The closest we come:
“Expansion and diversification continued to be major
personal objectives for E.P. Taylor, and the middle 1950s saw no abatement of
his desire.”
The future, General Rohmer. The future.
Rohmer is not an inquisitive man. He also has a toadying
affection for rich people, royalty, politicians and celebrities, so the
question probably never came up. Was
E.P. Taylor put on earth to make sure that Canadians had fewer choices in beer?
Why buy out your competitors and shut them down?
Why not?
Beyond that, you sense that this book is more-or-less E.P.
Taylor’s authorized version of events.

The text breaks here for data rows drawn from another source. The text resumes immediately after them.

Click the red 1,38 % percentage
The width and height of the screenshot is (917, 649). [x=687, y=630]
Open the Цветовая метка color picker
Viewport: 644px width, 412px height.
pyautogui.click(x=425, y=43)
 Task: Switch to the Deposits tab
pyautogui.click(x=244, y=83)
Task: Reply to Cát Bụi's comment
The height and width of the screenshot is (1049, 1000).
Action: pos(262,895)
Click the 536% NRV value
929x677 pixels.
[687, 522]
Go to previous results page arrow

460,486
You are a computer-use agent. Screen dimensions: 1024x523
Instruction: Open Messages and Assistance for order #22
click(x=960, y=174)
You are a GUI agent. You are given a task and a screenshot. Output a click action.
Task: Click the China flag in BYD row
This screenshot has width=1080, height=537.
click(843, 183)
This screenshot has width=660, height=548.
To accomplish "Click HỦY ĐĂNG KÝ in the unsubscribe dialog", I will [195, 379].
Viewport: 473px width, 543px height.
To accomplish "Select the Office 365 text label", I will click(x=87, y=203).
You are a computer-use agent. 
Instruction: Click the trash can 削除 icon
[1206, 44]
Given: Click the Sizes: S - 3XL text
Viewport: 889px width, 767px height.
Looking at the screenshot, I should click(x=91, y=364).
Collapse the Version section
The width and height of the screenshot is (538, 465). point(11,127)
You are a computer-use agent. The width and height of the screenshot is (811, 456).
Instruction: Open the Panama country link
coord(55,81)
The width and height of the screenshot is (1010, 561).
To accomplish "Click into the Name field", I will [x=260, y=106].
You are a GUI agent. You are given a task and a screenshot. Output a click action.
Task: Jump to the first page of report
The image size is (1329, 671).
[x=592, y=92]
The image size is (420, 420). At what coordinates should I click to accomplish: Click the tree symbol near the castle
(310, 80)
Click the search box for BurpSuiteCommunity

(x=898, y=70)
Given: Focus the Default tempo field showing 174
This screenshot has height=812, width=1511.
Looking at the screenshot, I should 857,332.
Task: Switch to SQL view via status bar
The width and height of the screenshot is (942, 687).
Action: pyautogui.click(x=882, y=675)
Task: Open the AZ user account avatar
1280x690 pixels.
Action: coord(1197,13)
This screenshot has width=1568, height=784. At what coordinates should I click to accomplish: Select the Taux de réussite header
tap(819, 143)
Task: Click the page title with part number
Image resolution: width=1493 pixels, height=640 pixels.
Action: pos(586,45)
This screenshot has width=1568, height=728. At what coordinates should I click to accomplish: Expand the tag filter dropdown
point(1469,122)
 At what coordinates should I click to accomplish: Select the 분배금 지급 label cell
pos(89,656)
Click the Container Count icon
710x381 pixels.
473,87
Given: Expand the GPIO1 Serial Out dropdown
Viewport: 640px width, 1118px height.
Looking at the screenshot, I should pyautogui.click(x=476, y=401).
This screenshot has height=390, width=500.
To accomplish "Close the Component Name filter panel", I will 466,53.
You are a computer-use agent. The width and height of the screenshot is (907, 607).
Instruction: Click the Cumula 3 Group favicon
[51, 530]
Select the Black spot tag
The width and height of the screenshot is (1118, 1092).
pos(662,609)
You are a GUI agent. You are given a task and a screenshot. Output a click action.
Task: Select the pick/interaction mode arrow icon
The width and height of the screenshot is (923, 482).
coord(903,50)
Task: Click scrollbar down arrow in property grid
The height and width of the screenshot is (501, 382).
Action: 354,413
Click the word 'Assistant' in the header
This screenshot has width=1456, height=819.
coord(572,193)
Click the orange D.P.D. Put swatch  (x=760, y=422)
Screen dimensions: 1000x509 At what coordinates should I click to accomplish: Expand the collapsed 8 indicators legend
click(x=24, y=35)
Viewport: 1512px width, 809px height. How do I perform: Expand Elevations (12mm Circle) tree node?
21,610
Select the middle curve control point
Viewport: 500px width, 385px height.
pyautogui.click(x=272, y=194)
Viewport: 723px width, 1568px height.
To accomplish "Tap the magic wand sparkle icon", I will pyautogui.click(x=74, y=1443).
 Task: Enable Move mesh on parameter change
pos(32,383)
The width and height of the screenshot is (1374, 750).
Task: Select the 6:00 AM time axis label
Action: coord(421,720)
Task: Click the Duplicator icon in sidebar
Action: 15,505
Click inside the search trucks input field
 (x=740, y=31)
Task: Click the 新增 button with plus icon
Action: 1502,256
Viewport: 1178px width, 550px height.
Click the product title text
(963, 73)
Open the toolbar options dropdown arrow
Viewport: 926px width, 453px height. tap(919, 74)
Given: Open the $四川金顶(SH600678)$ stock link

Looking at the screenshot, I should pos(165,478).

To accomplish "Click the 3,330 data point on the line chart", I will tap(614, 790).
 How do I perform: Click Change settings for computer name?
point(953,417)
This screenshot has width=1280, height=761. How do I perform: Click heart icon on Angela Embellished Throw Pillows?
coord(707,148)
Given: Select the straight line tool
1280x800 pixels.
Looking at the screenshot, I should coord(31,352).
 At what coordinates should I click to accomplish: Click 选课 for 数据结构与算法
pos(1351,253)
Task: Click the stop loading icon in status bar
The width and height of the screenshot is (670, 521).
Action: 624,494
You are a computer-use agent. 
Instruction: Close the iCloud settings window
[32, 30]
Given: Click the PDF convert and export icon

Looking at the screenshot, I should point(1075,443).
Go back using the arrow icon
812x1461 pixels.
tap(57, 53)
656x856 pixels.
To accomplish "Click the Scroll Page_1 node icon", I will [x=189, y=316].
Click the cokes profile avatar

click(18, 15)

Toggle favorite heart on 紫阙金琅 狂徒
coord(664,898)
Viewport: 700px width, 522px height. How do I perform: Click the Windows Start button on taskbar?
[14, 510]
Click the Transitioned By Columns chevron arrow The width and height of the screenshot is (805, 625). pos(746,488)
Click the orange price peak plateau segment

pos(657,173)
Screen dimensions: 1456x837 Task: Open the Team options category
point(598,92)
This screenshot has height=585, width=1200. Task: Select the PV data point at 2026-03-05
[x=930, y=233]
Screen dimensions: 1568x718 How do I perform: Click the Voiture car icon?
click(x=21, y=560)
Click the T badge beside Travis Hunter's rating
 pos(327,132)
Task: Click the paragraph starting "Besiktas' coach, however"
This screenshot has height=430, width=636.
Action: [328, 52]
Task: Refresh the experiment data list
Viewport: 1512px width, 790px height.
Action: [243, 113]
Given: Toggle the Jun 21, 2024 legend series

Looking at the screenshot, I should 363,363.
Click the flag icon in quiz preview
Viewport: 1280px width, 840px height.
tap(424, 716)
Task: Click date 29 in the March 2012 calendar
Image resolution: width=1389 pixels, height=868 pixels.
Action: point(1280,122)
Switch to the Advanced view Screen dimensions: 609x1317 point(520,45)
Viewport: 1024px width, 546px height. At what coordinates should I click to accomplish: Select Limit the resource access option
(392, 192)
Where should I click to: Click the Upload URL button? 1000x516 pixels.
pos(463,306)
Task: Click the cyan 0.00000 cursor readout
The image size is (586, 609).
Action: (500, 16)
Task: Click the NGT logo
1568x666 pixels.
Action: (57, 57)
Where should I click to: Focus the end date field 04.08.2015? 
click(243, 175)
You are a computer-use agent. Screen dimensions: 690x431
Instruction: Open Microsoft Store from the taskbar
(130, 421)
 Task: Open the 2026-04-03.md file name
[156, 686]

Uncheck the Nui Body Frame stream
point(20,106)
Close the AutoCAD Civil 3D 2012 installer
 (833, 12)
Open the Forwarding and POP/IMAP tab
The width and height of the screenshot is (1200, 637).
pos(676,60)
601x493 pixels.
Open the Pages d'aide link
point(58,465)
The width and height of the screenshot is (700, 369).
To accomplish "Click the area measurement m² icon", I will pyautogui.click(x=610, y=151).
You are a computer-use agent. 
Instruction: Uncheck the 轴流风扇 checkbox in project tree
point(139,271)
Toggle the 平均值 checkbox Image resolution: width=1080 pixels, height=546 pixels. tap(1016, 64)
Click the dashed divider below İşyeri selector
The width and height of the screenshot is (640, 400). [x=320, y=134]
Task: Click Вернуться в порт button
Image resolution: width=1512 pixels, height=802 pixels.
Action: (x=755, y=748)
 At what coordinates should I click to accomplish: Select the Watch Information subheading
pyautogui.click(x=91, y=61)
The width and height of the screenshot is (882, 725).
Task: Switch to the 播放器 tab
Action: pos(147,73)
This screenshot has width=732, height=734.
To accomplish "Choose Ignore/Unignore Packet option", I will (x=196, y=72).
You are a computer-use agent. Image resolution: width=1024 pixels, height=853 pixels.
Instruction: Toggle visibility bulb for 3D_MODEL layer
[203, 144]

It feels like reading heavily censored
material that was fawning in the first place. You feel the blacked out
passages. Sinister if they weren’t so ridiculous. Half-truths and fairy tales. Kim
Jong Un level nonsense like E.P. Taylor inventing the toaster. Or:
“Back in Ottawa, and living with his parents, Edward could
not find employment. ‘There had been a sharp deflationary period and the country
was in a depressed state. Jobs were not available for university graduates. To
keep myself busy, I played some golf and met some people.’ In fact, he became
an excellent golfer.”
He’s “living with his parents” in a mansion. His family were
bankers and they owned a brewery. I’ll bet, if he’d really looked, he could
have found employment at the bank or in the brewery. (And guess what, he does.) But don’t get the idea
that he’s some lazy bum either; he would have gotten a job (with his grandfather) sooner, except for
deflation. And he didn’t just golf; he became an excellent golfer.
E.P. Taylor says it, and Rohmer writes it down.
Okay, now no one is forcing me to read these things, but if
we’d started here I would have quit.
I’m dreading Golden Eagle.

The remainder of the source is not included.